Валентин Распутин - Румянцев Андрей Григорьевич 17 стр.


"Сладко жить, страшно жить, стыдно жить…"

Есть произведения, над которыми думаешь: как же ты сложна, неисповедима, земная жизнь! Точно сказала измученная Настёна: "Нет, сладко жить, страшно жить, стыдно жить"! Жизнь плетёт смертельные петли, но как нарисовать и объяснить её немыслимые извивы писателю? Кто дарует ему способность передать обжигающий накал человеческих чувств, необъяснимую логику поведения героев, наконец, жестокое крушение их судьбы?

Было ясно, что русская классическая литература пополнилась ещё одним, достойным её произведением. Можно называть учителями сибиряка и Фёдора Достоевского, и Ивана Бунина, и Михаила Шолохова, других корифеев родной словесности - и это будет справедливо. Но каждый мастер приходит в литературу со своим постижением жизни, со своим творческим характером, со своим словом. Какое это слово - по точности в передаче психологического состояния героев, чарующей живописности изображаемой природы, богатству смыслов и звуков народного языка - с радостью открываешь на каждой странице повести "Живи и помни". Под пером Распутина трагическая история Андрея и Настёны - это деревенский шитик, подхваченный грозным ангарским течением и летящий на камни смертного переката.

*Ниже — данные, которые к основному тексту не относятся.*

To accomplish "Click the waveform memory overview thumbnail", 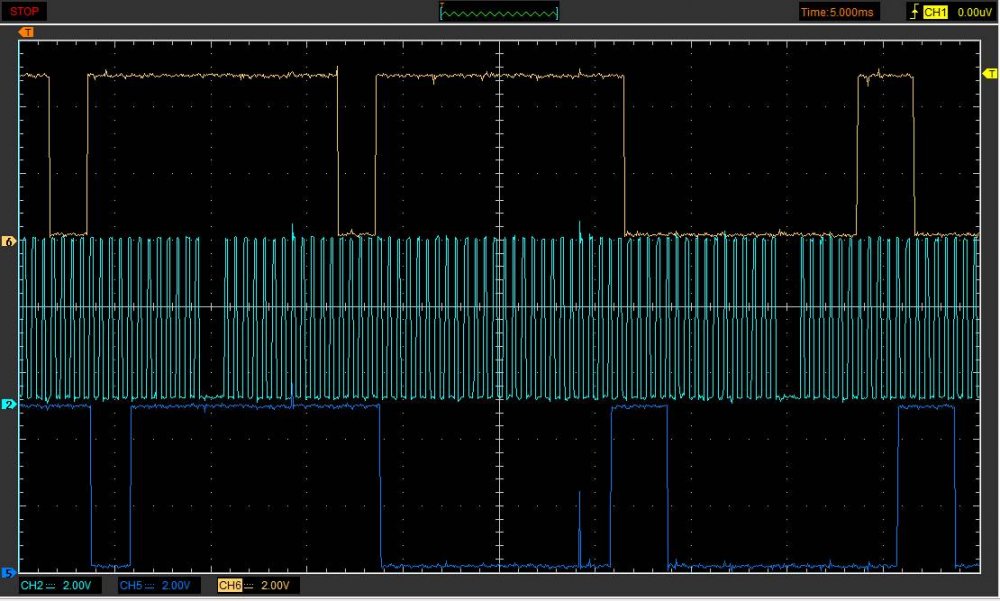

"Настёна просыпалась от этих снов и с бьющимся, прыгающим сердцем подолгу лежала недвижно, боясь пошевелиться и всё думая и думая об Андрее, любя его горькой и заботливой любовью. Она любила его жалея и жалела любя - эти два чувства неразрывно сошлись в ней в одно. И ничего с собой Настёна поделать не могла. Она осуждала Андрея, особенно сейчас, когда кончилась война и когда казалось, что и он бы остался жив-невредим, как все те, кто выжил, но, осуждая его временами до злости, до ненависти и отчаяния, она в отчаянии же и отступала: да ведь она жена ему. А раз так, надо или полностью отказываться от него, петухом вскочив на забор: я не я и вина не моя, или идти вместе с ним до конца хоть на плаху. Недаром сказано: кому на ком жениться, тот в того и родится. Ему в тысячу раз тяжелей, он под худой, под позорной смертью ходит, да ещё надумал никому, ни единому глазу не выдать себя, чтоб не оставить по себе злую славу. Виноват - кто говорит, что не виноват! - но где теперь взять ту силу, чтоб вернуть его на место, с которого он прыгнул не туда, куда полагалось прыгать. Он бы что угодно отдал за эту силу, да где она?"

А Андрей? Как меняется день ото дня его, волчья теперь, жизнь? Даже вид его жестоко терзает жену:

"Настёна старалась не смотреть, с какой жадностью он ест, и сползла с колодины на землю, удобно вытянув задеревеневшие в лодке ноги, но нет-нет да поднимала голову и украдкой косилась на Андрея, удивляясь, поражаясь уже и не ему, а тому, что этот оборванный, запущенный мужик, выколупывающий сейчас из бороды хлебные крошки, и есть тот, о ком она не спала ночей и к кому стремилась изо всех своих сил. Господи, как же чувства человеческие капризны и смутливы! До чего они требовательны и изменчивы! К нему ли, к этому ли человеку она плыла, о нём ли страдала, он ли получил над ней страшную и желанную власть? Не верится. Но Настёна остановила себя: а не так ли и он спрашивал, впервые увидев её после фронта: к кому бежал? Ради кого наломал дров? А ему ведь было не Ангару переплыть - почище. И тоскливо, безысходно сжалось сердце: ничего не знает о себе человек. И сам себе он не верит, и сам себя боится".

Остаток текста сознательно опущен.